Texte fourni>

------------------------------------

La pluralité des paradigmes
04 / 1996
Une vision du monde qui articule les paradigmes dans la souplesse et la complémentarité, instaurant une continuité des modèles de compréhension du réel, et ouvrant sur une interdisciplinarité des compétences.
A l’origine de la démarche de cette philosophe, une profonde sensibilité à la richesse du monde sensible dans lequel, nous, êtres humains, sommes plongés, à l’instar de tout être vivant. Et une intelligence de la vie dans tous ses aspects et à tous ses niveaux, qui, dans une inspiration semblable à celle qui régna au siècle des Lumières, refuse les cloisonnements, les séparations entre la matière et l’esprit, le corps et l’âme, et veut éclairer la nature dans toutes ses médiations -en faisant fonctionner, au-delà de la vieille opposition entre matérialisme mécaniste et idéalisme abstrait, de réels dualismes. L’esthétique, la psychanalyse, l’homéopathie, notre intuition même que nous avons tous que notre corps n’est pas un objet matériel mais une structure vivante liée au monde, nous suggèrent l’existence d’une logique de l’interaction corps-âme, de règles de ces passages. A. Lagache montre l’impropriété du paradigme mécaniste -pour lequel tout est matière, y compris le corps vivant- à rendre compte des organisations biologiques qui, "dès la régulation cellulaire ont du sémantique, irréductible au mécanisme". A l’inverse, le paradigme des signifiants s’applique au vivant "en acte de ses fonctions". Mais Agnès Lagache fait plus ici que substituer un paradigme (être épistémologique)à un autre : elle esquisse ce que serait une vision du réel, non plus à travers "des domaines fracturés du savoir" mais dans "une continuité de différents paradigmes" correspondant à ce que nous pouvons saisir des niveaux d’organisation de ce réel. En limitant la validité d’un paradigme à l’objet auquel il s’applique, elle échappe au totalitarisme.

------------------------------------

Action requise A>
D'après le texte sur la pluralité des paradigmes, pourquoi le paradigme mécaniste ne convient-il pas pour rendre compte des organisations biologiques ? Répondez en une à trois phrases.
Action requise B>
Prolongez le texte sur la pluralité des paradigmes à partir de sa dernière phrase.
La liste ci-dessous n'a aucun rôle dans ce travail.

Section des données>
------------------------------------

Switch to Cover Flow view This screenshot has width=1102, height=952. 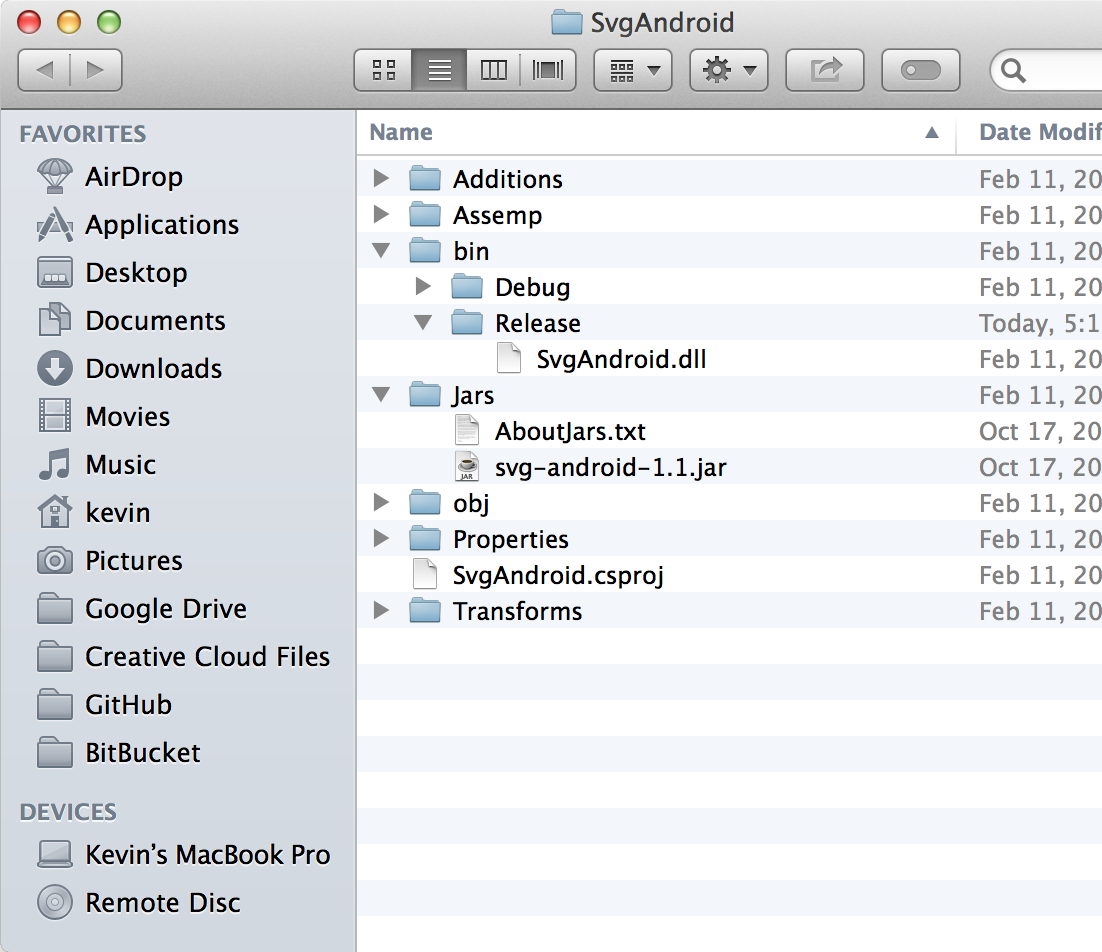tap(548, 70)
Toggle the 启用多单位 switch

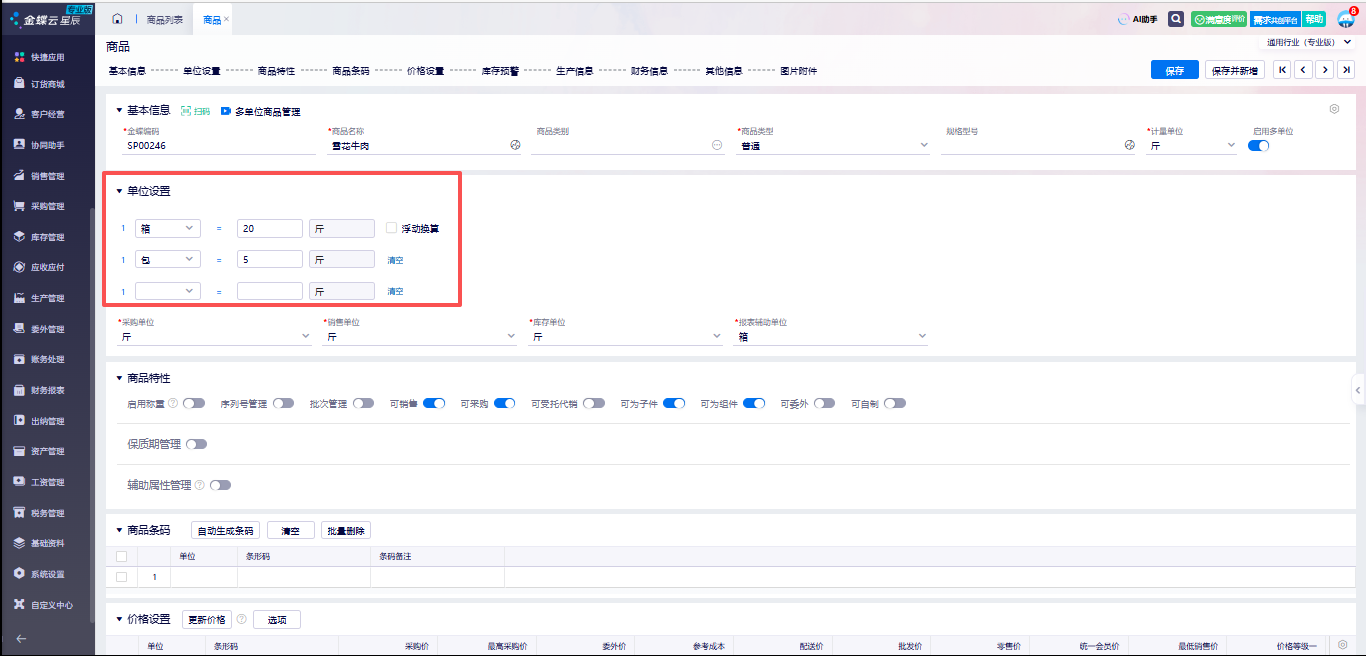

------------------------------------

Résultat A>
Pour le paradigme mécaniste, tout est matière, y compris le corps vivant. Or les organisations biologiques, dès la régulation cellulaire, ont du sémantique, qui est irréductible au mécanisme.

Résultat B>
Pour A. Lagache, le corps biologique, vivant, ne "possède pas les qualités de l’objet qui sont la norme du paradigme mécaniste" (il n’en a pas l’identité stable mais "se constitue par une synthèse toujours recommencée" et dans un ordre irréversible; il est "plus que la somme de ses parties"; surtout, il est "une structure de communication informée et informante..." en dialogue permanent avec l’environnement interne et externe auquel il n’a pas même la possibilité d’être indiffèrent : "le corps vit de l’échange à tous les niveaux", il "reçoit et traite les informations qui lui permettent d’organiser sa propre existence"). La connaissance des organisations biologiques ne peut donc se réduire à celle qu’en donne l’approche physico-chimique.
Convaincue que "le corps communique avec le monde selon des règles qui lui sont propres" et n’ont rien à voir non plus avec la symbolique du langage et la conscience rationnelle, elle a fait l’hypothèse d’une sémantique autre que linguistique, située entre cette dernière et l’ordre mécaniste. Ce modèle est une logique de la communication analogique. La loi d’exclusion du situs (l’objet ne peut être à deux endroits à la fois, aussi donner un objet équivaut-il à s’en appauvrir)y est remplacée par l’introduction de la dimension temporelle avant/après et le "passage du sens" (l’échange d’une information enrichit celui qui en est l’auteur). La norme du mécanisme ne convient donc que partiellement à cette "totalité individualisée, finalisée et vivante" qu’est le corps.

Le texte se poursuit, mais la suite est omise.